Monday, August 9, 2010

Kazan-Yerevan

I recently read a pretty funny David Sedaris piece on how boring epic stories of awful air travel can be, so I will spare you my complaints except to say two things:

There are two adorable and unbelievably naughty little Armenian boys on my flight to Yerevan. As I was putting my carry-on through the conveyor and trying to explain what the x-ray of Ivan Ivanych was (I'm not sure why they wondered - I mean, his x-ray looks exactly like what you'd expect an x-ray of a hedgehog lawn ornament to look like), I also was treated to a full-body x-ray of 4-year-old Sasha, the younger of the two, who crawled onto the conveyor and managed to get all the way into the x-ray machine while his mom and the security women weren't looking. Conveyor belt operator and Sasha: very amused. Her supervisor and Sasha's mom: not very amused at all.
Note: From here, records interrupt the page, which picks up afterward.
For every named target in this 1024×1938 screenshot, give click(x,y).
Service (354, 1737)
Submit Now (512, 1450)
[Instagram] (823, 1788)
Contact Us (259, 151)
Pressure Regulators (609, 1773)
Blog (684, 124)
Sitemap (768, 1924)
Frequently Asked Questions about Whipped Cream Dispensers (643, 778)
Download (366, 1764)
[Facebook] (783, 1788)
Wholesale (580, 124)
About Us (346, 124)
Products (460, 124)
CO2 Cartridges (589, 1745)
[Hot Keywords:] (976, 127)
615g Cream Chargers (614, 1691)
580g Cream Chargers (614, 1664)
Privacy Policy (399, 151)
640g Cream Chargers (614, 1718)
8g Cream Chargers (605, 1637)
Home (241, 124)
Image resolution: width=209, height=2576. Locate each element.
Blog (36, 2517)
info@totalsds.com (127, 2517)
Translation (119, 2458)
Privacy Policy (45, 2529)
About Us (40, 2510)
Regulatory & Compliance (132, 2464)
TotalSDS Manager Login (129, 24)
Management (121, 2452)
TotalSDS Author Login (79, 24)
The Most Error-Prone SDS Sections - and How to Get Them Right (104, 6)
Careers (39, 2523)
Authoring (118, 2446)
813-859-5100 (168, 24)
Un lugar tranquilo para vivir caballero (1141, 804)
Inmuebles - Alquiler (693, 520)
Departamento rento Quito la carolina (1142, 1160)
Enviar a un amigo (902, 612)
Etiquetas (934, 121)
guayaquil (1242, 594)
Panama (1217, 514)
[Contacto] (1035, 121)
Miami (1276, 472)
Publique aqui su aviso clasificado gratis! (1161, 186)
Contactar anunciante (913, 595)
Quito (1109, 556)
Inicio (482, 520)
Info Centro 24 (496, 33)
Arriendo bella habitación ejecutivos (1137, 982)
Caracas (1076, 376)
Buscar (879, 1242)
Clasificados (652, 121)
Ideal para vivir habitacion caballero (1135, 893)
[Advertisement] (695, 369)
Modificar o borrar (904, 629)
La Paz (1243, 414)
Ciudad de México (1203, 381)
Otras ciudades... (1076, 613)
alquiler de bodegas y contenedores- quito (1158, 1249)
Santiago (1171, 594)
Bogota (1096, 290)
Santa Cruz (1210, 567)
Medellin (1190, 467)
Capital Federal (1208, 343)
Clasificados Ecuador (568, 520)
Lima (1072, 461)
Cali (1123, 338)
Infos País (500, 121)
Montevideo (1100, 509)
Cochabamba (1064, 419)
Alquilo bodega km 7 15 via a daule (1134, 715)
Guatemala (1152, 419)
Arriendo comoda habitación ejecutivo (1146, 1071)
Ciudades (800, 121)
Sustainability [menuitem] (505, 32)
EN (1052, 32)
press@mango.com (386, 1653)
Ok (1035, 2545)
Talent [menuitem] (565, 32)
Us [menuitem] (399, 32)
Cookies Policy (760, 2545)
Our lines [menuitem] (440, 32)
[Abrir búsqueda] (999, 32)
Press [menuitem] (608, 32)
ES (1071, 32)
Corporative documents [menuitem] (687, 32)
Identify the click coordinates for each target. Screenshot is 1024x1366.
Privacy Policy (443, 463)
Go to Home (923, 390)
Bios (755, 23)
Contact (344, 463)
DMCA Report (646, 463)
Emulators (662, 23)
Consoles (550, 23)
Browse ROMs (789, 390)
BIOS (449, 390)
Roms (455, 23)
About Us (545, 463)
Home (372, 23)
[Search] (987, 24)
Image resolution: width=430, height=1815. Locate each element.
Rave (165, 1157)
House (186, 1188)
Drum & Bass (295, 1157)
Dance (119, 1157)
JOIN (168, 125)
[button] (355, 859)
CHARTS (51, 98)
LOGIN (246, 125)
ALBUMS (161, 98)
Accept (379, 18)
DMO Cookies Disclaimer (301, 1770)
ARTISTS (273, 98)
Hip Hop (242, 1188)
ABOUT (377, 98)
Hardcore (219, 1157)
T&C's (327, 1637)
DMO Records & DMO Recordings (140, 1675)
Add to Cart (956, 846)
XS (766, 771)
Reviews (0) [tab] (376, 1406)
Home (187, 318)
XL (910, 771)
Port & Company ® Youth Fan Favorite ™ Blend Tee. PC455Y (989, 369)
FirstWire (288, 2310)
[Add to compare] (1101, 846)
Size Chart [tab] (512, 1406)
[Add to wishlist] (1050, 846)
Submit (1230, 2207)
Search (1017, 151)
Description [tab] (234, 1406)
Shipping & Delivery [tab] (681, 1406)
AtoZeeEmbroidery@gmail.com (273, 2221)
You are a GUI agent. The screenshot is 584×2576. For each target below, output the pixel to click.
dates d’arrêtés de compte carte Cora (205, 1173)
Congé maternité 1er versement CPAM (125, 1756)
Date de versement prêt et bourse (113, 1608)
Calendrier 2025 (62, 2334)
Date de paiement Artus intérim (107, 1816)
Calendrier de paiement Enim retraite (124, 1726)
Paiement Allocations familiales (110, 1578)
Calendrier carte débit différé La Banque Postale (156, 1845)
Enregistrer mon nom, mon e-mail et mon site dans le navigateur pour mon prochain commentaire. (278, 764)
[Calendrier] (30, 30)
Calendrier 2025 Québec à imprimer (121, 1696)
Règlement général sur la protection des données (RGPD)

My last time leaving Russia (2008), I burst into tears of deep existential anguish when I forked over my documents to the passport control lady. This time, I was much more pleasant and businesslike, and was rewarded with the request that I remove my glasses (clearly a spy disguise) and a ten-minute questioning conducted with my glasses off: Why are you leaving Russia? Why were you in Kazan? What were you studying? (My visa type is "for study," so some bending of the truth had to happen there.) What is this "summer Russian course" you speak of? Why are you going to Yerevan? Do you have relatives there? Who are you staying with? How long will you be there? Do you have a "tourist voucher"? (By then I was getting pretty short with the woman, possibly implying that she knows very well that there is no such thing as a "tourist voucher.")

Duly noted: next time, just burst into tears. The whole episode reminded me of an article we read in one of my classes next year that boiled down to this: the Russian bureaucracy is so inefficient because it works based on the assumption that everyone is doing something illegal, and enormous amounts of state resources must be devoted to ferreting out what exactly it is. Well, you caught me, passport lady. I'm not sure what exactly you caught me doing, but you made all the people in line behind me very cranky at me, so you clearly won.